Et pourtant. Je retrouve Montaigne : « Pour moi donc j’aime la vie », et je lutte. Peu importe que sur le chemin de la présidentielle, il me soit opposé les sondages, le refus des médias ou le vote utile. Je ne me soumets qu’au seul jugement des électeurs auxquels je livre un projet cohérent et complet. J’ai pour cela proposé une nouvelle constitution et un livre-programme réconciliant écologie et économie, Ecoresp, pour un New Deal écologique. Le volet sociétal est sur l’établi... Aucun de celles et deceux qui voteront pour moi le 22 avril n’aura à avoir honte de son choix. Je n’incarne pas un vote de rejet, mais l’adhésion à un projet, un vote utile pour mes concitoyens. Je me bats pour que notre futur ait un avenir. Et je crois au pouvoir nouveau du dialogue démocratique par les nouvelles technologies de l’information et de la communication, grâce à la révolution du prolétariat, selon l’expression consacrée de Joël de Rosnay.
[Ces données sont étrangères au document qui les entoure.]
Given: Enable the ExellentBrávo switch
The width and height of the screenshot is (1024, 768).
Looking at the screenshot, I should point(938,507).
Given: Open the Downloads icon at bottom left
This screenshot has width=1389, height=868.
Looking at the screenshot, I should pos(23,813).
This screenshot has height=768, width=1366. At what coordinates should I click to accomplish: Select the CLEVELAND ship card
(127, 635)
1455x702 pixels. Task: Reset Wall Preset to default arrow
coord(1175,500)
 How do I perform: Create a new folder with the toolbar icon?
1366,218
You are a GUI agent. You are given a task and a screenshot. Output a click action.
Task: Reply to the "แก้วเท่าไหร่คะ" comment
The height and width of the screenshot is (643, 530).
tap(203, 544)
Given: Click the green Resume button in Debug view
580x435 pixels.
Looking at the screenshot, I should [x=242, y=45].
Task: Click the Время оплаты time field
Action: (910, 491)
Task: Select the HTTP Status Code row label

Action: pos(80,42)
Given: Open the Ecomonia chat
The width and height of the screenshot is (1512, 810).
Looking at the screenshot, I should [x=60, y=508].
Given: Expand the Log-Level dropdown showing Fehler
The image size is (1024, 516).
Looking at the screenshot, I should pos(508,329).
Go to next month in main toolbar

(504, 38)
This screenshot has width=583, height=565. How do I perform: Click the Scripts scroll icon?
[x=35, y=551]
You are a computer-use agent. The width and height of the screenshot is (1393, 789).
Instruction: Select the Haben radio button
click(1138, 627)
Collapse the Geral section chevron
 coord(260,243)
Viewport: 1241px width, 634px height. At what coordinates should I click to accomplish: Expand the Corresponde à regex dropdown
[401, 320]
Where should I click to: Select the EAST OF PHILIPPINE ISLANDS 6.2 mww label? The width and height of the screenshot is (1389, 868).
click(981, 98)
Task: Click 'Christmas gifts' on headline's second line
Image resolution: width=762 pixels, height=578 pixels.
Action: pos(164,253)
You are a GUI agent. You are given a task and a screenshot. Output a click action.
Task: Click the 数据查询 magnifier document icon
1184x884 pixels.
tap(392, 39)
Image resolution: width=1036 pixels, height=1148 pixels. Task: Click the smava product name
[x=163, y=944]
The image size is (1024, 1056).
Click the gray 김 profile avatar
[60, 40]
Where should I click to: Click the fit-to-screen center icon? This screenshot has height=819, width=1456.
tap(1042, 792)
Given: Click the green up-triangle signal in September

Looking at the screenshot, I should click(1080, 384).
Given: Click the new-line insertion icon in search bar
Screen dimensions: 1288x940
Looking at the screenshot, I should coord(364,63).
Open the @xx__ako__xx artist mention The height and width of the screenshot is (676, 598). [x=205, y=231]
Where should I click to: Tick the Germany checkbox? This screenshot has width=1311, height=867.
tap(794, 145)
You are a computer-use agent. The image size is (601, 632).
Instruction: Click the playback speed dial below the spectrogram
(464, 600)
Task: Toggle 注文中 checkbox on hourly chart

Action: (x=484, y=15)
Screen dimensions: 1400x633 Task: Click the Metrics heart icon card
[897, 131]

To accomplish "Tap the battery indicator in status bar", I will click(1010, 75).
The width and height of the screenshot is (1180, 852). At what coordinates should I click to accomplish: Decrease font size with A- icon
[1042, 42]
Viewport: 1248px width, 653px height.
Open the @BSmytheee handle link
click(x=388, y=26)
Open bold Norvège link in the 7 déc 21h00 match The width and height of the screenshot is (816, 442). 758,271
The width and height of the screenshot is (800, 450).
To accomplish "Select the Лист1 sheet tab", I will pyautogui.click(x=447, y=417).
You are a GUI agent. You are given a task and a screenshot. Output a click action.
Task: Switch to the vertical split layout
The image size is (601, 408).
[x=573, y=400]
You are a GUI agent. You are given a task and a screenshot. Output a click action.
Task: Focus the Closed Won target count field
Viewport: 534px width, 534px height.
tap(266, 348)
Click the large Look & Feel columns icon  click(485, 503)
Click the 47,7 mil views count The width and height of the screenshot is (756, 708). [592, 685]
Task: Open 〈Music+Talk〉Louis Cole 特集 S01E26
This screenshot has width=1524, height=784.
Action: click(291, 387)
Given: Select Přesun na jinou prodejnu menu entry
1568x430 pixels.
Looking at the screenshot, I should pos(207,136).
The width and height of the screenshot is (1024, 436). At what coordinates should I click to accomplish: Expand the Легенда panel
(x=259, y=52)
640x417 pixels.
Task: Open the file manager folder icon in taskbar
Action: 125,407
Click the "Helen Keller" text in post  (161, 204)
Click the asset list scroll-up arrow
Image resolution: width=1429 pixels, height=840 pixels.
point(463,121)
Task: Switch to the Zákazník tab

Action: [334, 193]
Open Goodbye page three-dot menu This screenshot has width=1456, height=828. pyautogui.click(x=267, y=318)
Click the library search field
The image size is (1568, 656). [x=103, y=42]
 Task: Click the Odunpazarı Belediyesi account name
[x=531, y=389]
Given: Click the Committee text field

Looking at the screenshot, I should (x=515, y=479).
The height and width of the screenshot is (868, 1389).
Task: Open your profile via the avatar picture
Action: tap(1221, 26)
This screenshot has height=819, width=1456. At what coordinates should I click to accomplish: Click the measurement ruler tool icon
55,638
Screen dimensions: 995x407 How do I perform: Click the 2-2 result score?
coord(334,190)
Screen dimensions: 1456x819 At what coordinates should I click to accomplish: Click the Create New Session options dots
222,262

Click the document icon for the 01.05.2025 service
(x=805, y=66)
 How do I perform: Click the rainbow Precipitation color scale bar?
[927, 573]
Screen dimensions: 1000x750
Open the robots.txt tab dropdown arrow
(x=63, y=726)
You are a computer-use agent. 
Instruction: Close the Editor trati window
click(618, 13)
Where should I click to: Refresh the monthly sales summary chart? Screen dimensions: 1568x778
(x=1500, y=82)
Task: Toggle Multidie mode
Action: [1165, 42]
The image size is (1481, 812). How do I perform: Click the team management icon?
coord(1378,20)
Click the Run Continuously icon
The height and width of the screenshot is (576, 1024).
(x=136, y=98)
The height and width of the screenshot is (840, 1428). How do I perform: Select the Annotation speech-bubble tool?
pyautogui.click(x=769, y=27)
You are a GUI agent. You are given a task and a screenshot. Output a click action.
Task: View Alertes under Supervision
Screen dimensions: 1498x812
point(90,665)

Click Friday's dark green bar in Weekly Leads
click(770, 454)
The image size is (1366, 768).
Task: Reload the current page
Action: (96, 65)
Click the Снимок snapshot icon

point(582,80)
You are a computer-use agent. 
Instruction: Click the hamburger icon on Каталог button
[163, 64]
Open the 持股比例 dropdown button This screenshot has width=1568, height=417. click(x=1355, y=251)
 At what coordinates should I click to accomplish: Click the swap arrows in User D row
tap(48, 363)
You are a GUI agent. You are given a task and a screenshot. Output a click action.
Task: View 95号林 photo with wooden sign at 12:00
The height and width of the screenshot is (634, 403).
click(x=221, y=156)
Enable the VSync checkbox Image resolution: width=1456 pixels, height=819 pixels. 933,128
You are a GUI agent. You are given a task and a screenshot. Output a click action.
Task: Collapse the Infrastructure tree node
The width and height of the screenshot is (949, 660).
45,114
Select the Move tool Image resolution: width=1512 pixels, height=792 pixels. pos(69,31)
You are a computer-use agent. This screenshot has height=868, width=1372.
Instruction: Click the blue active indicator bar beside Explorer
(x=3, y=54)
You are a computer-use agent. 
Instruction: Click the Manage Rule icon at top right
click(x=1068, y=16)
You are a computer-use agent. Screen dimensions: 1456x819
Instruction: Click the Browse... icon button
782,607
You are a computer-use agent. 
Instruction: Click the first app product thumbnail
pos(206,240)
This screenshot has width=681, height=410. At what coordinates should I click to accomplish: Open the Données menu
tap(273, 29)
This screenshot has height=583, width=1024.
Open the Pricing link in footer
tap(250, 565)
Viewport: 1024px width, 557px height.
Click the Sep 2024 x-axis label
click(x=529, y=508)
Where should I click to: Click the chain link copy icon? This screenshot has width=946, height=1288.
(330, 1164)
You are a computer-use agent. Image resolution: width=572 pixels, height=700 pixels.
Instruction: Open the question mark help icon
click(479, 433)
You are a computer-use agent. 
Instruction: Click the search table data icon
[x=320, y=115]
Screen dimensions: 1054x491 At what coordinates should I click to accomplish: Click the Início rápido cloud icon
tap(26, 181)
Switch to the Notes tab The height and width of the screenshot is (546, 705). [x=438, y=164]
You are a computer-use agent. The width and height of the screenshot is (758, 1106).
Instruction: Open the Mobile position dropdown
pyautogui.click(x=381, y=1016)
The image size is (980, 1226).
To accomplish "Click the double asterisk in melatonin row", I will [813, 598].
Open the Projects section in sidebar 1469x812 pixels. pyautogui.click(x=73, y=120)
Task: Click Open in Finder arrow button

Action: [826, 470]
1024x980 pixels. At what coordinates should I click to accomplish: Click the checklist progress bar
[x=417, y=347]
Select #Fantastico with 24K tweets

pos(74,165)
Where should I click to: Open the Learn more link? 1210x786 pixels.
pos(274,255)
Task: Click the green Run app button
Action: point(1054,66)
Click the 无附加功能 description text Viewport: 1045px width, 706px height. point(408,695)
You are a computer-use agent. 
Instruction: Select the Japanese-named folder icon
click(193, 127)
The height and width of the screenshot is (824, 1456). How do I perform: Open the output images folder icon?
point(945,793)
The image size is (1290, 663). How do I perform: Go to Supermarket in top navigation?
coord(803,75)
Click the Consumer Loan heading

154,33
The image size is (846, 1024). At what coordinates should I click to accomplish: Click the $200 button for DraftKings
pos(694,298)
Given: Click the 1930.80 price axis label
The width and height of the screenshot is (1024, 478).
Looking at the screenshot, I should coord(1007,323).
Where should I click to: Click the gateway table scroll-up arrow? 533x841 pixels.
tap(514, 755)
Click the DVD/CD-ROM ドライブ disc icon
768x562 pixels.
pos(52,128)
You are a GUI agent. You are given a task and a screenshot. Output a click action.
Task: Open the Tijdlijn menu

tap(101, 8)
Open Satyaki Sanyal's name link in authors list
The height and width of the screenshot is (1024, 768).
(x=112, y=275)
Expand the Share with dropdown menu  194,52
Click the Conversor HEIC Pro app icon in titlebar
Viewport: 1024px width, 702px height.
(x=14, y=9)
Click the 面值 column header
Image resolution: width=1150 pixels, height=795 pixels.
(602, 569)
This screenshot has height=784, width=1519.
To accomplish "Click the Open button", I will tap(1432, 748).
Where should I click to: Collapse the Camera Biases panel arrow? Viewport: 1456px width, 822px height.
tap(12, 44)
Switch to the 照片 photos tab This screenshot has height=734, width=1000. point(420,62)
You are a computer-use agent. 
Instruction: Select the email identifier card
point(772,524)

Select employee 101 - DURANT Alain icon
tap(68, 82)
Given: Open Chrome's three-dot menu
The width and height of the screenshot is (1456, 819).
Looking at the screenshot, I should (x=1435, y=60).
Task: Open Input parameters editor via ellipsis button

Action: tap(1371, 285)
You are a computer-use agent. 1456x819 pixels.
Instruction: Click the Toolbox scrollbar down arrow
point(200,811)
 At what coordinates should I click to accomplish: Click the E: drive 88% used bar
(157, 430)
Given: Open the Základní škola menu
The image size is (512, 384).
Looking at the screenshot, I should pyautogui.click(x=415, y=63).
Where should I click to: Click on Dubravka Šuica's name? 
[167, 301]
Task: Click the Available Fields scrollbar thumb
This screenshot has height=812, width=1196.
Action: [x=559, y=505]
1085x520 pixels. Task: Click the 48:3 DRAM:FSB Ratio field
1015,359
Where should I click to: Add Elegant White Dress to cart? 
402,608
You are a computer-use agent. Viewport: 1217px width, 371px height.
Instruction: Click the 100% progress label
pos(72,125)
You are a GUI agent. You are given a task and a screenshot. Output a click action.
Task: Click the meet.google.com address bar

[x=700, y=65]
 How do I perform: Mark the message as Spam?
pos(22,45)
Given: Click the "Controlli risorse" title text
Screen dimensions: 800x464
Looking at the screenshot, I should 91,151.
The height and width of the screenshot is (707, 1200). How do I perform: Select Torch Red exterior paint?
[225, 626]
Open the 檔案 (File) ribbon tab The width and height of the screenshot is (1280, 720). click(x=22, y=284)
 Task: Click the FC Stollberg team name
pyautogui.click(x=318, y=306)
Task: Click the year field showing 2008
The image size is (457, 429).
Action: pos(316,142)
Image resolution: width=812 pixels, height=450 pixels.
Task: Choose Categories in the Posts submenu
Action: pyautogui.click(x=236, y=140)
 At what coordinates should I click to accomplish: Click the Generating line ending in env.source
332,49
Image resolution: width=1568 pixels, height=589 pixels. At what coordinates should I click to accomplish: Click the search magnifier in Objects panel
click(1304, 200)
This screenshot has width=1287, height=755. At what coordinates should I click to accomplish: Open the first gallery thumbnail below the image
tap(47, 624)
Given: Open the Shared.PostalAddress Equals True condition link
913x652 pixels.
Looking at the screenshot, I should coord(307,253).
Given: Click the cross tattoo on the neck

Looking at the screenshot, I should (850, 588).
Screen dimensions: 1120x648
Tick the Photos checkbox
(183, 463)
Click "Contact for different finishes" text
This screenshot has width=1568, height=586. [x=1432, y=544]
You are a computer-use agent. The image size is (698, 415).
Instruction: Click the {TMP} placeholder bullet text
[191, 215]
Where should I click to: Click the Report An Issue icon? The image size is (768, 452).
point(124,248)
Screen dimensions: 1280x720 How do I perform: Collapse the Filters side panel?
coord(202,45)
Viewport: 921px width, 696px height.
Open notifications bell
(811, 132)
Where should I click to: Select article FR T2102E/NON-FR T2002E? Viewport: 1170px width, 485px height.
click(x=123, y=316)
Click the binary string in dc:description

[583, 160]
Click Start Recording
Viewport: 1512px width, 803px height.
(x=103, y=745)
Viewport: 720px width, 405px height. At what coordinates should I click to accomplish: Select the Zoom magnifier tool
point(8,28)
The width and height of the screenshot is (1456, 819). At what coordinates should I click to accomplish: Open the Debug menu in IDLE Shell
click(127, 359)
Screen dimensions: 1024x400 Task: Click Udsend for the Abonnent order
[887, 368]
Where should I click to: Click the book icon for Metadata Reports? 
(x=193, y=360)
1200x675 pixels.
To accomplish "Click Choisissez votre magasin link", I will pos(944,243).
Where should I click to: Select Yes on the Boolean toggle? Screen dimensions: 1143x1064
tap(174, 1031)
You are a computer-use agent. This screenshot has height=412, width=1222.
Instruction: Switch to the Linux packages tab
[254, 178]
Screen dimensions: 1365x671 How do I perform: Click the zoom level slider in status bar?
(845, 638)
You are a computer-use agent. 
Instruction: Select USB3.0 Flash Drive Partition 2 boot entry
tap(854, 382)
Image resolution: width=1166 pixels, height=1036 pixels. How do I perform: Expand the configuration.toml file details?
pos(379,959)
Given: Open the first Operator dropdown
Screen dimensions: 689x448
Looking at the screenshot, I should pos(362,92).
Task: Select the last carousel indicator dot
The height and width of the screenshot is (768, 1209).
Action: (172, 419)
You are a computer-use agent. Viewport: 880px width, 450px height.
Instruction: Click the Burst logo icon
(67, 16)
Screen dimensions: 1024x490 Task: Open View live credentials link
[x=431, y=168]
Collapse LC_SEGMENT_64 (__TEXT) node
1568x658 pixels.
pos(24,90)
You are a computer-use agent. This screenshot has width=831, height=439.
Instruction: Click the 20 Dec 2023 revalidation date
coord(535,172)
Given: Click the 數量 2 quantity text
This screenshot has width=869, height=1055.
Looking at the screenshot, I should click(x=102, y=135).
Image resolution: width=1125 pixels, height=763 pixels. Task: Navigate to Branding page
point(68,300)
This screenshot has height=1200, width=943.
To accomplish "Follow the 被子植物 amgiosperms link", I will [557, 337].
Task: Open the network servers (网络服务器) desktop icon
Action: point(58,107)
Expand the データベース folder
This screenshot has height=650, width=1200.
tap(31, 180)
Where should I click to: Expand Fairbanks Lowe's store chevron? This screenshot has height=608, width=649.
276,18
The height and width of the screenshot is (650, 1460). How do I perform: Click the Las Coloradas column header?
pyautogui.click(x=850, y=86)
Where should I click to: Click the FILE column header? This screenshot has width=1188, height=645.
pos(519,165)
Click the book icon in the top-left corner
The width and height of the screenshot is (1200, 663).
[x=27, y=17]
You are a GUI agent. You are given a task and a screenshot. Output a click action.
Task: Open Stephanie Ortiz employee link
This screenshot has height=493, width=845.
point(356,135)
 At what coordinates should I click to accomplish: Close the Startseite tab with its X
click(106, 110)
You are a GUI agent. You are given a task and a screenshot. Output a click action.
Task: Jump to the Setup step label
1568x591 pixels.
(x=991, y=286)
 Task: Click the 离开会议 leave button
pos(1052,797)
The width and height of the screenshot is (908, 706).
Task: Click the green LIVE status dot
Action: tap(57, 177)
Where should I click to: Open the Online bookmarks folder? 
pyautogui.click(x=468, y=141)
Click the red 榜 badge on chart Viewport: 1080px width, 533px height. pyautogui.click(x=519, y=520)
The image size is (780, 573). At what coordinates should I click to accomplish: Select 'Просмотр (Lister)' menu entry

Je donne à toutes et à tous un message, et j’appelle celles et ceux qui y adhèrent à le transmettre, à en débattre, à l’enrichir.
Alors nous aurons gagné le pari de l’intelligence collective contre l’arrogance médiatique télévisuelle qui nous sert le brouet indigeste d’une élection déjà faite et croit détenir un droit de propriété sur « du temps de cerveau disponible ».
-agoravox.Texte de Corinne LEPAGE .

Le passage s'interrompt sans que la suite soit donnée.